Une minuscule blonde saute rageusement sur scène; un échalas tatoué rappe en afrikaans dans un micro en forme de pénis géant: le groupe Die Antwoord a percé en et hors d'Afrique du Sud en jouant aux Blancs trash sans aucune retenue.

Sur les fesses de Yo-Landi Vi$$er, une nymphette qui semble avoir inhalé de l'hélium, s'affiche le credo du groupe: «Fok jou», «allez vous faire enculer» dans un anglais mâtiné d'afrikaans, la langue des premiers colons européens.

Ce nihilisme à la vulgarité assumée a mené Die Antwoord («la réponse») loin des faubourgs populaires sud-africains qu'il met en scène dans des vidéos hypersophistiquées.

Créé en 2008, le groupe a effectué une percée fulgurante sur le web en février 2009, quand un documentaire pastiche The Zef Side, en référence à une culture alternative sud-africaine, a contaminé des centaines de milliers d'internautes en quelques jours.

Tant et si bien que le clip a été sélectionné par la prestigieuse fondation Guggenheim, temple de l'art contemporain, comme l'une des 25 meilleures vidéos distribuées sur internet au cours des deux dernières années.

«En fait, c'était la meilleure des 25», assure avec défi Ninja (de son vrai nom Watkin Tudor Jones), le leader de Die Antwoord, qui a depuis signé avec le label américain Interscope (comme Eminem, Lady Gaga, les Black Eyed Peas...).

Le groupe, dont le 3e acolyte est DJ High-Tech, n'a sorti qu'un seul album, $O$. Son style ? «Du rap-rave Zef», selon Yo-Landi.

Ce courant emprunte des symboles ringards aux classes populaires pour les mettre à la mode. «Ma coupe de cheveux est Zef», résume Ninja, les cheveux longs dans la nuque et rasés au dessus des oreilles.

Le but est de créer un choc. «Les gens ne sont pas obligés de regarder les accidents de voiture, mais ils ne peuvent pas s'en empêcher», compare le chanteur avec cynisme.

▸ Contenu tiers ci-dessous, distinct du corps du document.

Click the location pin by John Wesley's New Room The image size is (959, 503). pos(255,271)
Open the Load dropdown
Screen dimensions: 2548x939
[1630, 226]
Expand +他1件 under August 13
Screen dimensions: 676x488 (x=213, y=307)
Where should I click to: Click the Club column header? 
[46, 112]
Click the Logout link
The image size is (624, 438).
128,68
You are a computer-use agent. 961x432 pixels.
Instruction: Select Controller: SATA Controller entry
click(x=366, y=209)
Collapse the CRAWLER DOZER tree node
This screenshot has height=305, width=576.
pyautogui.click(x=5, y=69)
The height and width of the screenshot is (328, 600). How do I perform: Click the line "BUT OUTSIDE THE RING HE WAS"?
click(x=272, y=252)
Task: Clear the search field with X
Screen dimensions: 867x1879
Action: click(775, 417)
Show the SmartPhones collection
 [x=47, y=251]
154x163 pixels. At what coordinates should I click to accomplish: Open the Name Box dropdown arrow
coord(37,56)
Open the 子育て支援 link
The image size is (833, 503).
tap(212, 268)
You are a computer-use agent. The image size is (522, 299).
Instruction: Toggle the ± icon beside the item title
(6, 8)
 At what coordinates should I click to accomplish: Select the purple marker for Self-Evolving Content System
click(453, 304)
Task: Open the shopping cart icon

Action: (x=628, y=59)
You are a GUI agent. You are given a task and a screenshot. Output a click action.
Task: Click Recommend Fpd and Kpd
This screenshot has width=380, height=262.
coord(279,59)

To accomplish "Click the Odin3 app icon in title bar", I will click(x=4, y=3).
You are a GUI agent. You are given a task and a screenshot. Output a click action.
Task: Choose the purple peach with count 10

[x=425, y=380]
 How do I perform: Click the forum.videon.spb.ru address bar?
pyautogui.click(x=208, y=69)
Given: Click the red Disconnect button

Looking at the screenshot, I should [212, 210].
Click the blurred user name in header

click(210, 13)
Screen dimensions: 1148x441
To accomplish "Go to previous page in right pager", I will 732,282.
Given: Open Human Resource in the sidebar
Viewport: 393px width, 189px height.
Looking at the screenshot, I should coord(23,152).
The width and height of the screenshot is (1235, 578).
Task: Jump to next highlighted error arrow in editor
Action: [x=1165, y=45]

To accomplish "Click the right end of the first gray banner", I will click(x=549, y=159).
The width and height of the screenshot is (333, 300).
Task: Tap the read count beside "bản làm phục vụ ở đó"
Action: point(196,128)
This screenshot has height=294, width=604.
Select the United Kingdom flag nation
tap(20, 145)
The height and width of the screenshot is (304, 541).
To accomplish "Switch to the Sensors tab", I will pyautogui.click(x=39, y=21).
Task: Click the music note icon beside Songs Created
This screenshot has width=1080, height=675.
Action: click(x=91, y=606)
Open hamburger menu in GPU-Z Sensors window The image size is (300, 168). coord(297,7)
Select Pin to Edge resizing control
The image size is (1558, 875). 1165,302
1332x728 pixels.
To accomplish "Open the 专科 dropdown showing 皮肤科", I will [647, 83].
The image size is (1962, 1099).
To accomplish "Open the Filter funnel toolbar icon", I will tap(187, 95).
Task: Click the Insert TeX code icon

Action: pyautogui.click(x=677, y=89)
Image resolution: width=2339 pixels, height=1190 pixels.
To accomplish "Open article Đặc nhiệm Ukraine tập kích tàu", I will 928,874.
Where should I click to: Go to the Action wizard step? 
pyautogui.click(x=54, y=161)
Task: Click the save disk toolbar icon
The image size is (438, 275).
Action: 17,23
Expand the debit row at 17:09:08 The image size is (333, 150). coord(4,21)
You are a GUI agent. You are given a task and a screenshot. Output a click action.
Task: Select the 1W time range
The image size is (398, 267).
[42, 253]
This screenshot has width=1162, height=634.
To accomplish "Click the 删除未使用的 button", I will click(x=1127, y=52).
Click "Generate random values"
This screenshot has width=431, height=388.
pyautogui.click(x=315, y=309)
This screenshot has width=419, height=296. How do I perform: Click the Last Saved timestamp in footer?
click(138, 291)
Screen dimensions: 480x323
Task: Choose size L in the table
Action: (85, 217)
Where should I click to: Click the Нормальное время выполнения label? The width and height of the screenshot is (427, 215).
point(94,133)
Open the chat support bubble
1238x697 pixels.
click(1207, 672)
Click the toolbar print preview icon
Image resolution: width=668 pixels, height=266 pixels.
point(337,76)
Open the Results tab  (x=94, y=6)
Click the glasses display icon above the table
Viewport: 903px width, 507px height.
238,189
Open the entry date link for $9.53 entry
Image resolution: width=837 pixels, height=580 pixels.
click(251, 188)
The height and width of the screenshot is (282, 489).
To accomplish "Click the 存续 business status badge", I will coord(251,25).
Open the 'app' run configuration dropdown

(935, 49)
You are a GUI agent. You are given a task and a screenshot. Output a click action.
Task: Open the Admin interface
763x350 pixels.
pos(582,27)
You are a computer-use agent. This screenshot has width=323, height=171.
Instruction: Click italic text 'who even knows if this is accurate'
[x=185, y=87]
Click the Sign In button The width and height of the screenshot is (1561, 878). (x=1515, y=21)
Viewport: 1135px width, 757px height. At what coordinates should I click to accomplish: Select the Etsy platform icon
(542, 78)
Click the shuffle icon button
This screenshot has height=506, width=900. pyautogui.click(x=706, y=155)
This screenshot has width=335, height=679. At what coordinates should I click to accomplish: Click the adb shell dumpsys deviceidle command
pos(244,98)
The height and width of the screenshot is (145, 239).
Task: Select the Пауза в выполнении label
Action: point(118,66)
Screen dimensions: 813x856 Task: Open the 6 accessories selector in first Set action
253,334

Sous la provocation permanente - au détour de l'entretien, il propose de faire humer ses aisselles parce que «ça sent l'Afrique du Sud» -, Watkin Tudor Jones cache un artiste chevronné. À 36 ans, il est une figure de la scène hip hop locale, ayant emprunté diverses identités pour des groupes comme The Original Evergreens ou The Constructus Corporation.

Véritable caméléon, il n'est même pas Afrikaner. «Ninja est un superhéros, un super-moi», justifie-t-il. «Qui est le plus réel de Superman ou Clark Kent?»

«J'absorbe la vie, l'Afrique du Sud», explique l'artiste, qui emprunte beaucoup à la culture gangsta des métis du Cap, mais s'est aussi associé à un rappeur noir, Wanga, pour le titre Evil boy, une condamnation de la circoncision rituelle chez les Xhosas.

«Je suis comme un collectionneur et je libère mes infos sur scène, dans une putain d'explosion», poursuit-il. «C'est ça le spectacle!»

Pour le critique musical Roger Young, Ninja exprime parfaitement «la culture bâtarde et violente» de l'Afrique du Sud: «Il y a une rage ici: à cause du passé, on a hérité d'un pays niqué. Ça nous met en colère, mais en même temps, il faut l'accepter.»

Les concerts de Die Antwoord «semblent très lourds, mais ils permettent en fait de décharger notre agressivité», assure le journaliste.

Une fois l'effet de surprise passé, le groupe, qui doit sortir un nouvel album Tension en septembre, va-t-il survivre? «On fait nos trucs, et quand on en aura marre, on passera à autre chose», anticipe Ninja.

En attendant, Yo-Landi s'éclate. «Le putain d'avenir, c'est ici et maintenant. On s'le prend en pleine face!»